Annie took my shoulders in her hands, squeezing them tight. “It’s a big old world out there, little cuz, and it’s waiting for you. Don’t you forget it.”

In my mind, there was no getting out of Sage. Generations of folks had left for school, for work, for opportunity. But they always came back.

That’s what I thought ten years ago, until Annie broke wide open a big world waiting to be discovered.

I’m finally showing them. “Flaky Nattie” who was destined to take over the family tomato farm is no more. Now I’m “Natalie de Paris”, and I will make my way in this city. I will become one of those French ladies who struts her stuff without the least concern what anyone else things of her.

“BEEEEEP!” a tiny car honks as I step off the curb and I jump back. Paris is not exactly pedestrian-friendly. Sage feels a million miles away from the historic buildings and cafés with awnings that surround me now.
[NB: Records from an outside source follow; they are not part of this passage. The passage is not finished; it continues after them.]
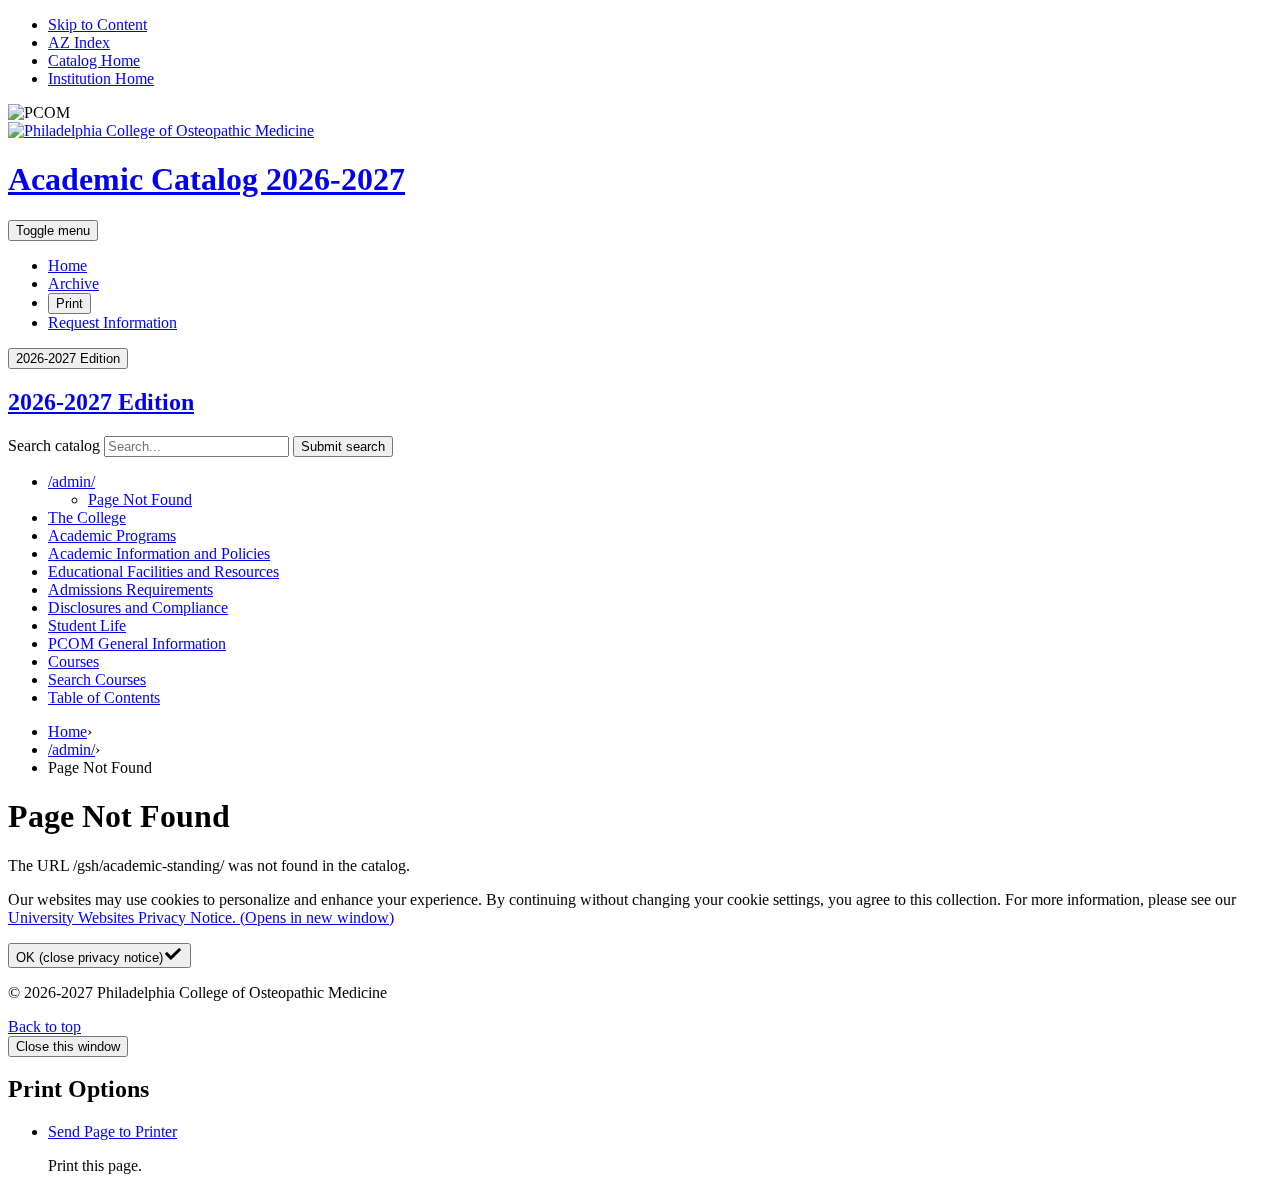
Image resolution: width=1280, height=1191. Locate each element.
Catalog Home (94, 60)
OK (89, 957)
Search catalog (54, 445)
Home (67, 265)
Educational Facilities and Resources (163, 571)
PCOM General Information (137, 643)
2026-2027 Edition (101, 402)
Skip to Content (97, 24)
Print (69, 303)
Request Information (112, 322)
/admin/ (71, 749)
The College (87, 517)
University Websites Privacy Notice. (201, 917)
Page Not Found (140, 499)
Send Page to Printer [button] (112, 1131)
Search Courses (97, 679)
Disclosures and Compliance (138, 607)
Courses (73, 661)
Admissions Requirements (130, 589)
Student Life (87, 625)
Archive (73, 283)
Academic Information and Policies (159, 553)
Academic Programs (112, 535)
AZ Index (79, 42)
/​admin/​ (71, 481)
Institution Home (101, 78)
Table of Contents (104, 697)
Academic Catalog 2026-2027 (206, 179)
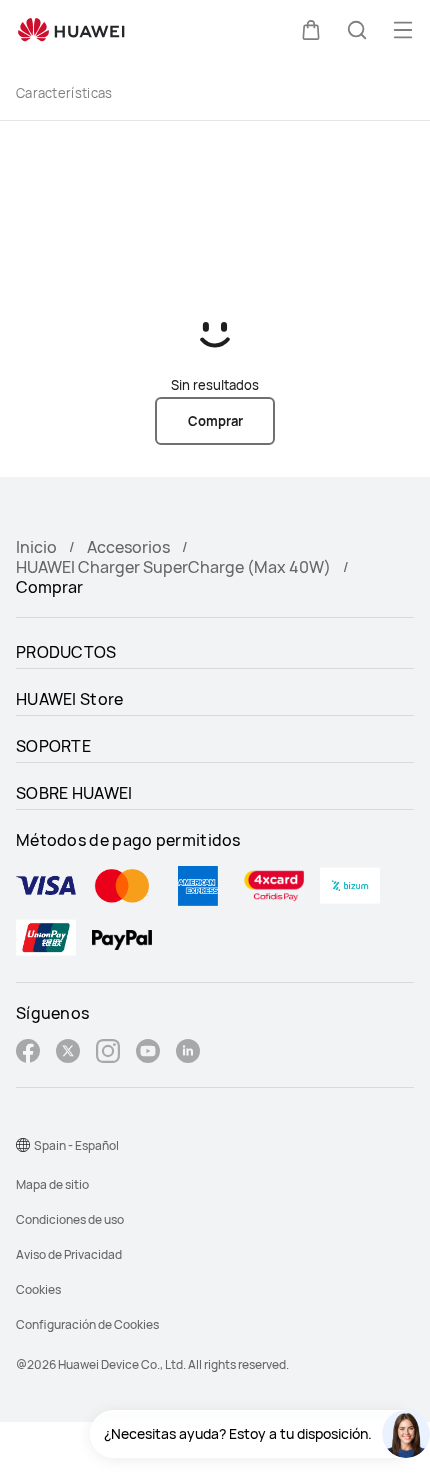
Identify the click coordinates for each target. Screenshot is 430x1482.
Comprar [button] (215, 421)
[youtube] (148, 1053)
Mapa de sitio (52, 1184)
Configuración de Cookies (87, 1324)
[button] (311, 30)
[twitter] (68, 1053)
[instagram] (108, 1053)
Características (64, 93)
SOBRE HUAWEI (74, 793)
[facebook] (28, 1053)
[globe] (23, 1145)
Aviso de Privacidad (69, 1254)
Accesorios (128, 547)
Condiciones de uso (70, 1219)
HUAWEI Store (70, 699)
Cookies (38, 1289)
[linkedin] (188, 1053)
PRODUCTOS (66, 652)
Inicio (36, 547)
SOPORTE (53, 746)
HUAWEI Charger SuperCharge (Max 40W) (173, 567)
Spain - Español (76, 1145)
It’s hard to believe two places so different can exist at the same time, but this moment is the living proof.

I wish Gram could have seen me now. She was the only one who understood my need to get out of Sage. She was a dreamer, but one who had her two feet planted solidly in the tomato farm soil. While she didn’t want me to ever leave, she also encouraged me to follow my heart, wherever it took me. God rest her soul.

“How to be French in a Hundred and One Rules”, the bulky book I bought in the airport on our arrival a month ago, is exactly what the doctor ordered. I felt like an alien descending in the city, and these rules are keeping me on the French straight and narrow. If I’m going to become one of them, and I absolutely must if I’m going to prove to them all back home that this year in France was worth it, this book is my first port of call. I try to read and internalize one rule a day. Also, it’s very French to walk down the street reading a book.

Rule #34 - Stop and smell the roses.

The gentle spring breeze nudges a big, fat pink rose in my direction. Very convenient. Does anything smell as divine as a rose in Paris in the spring?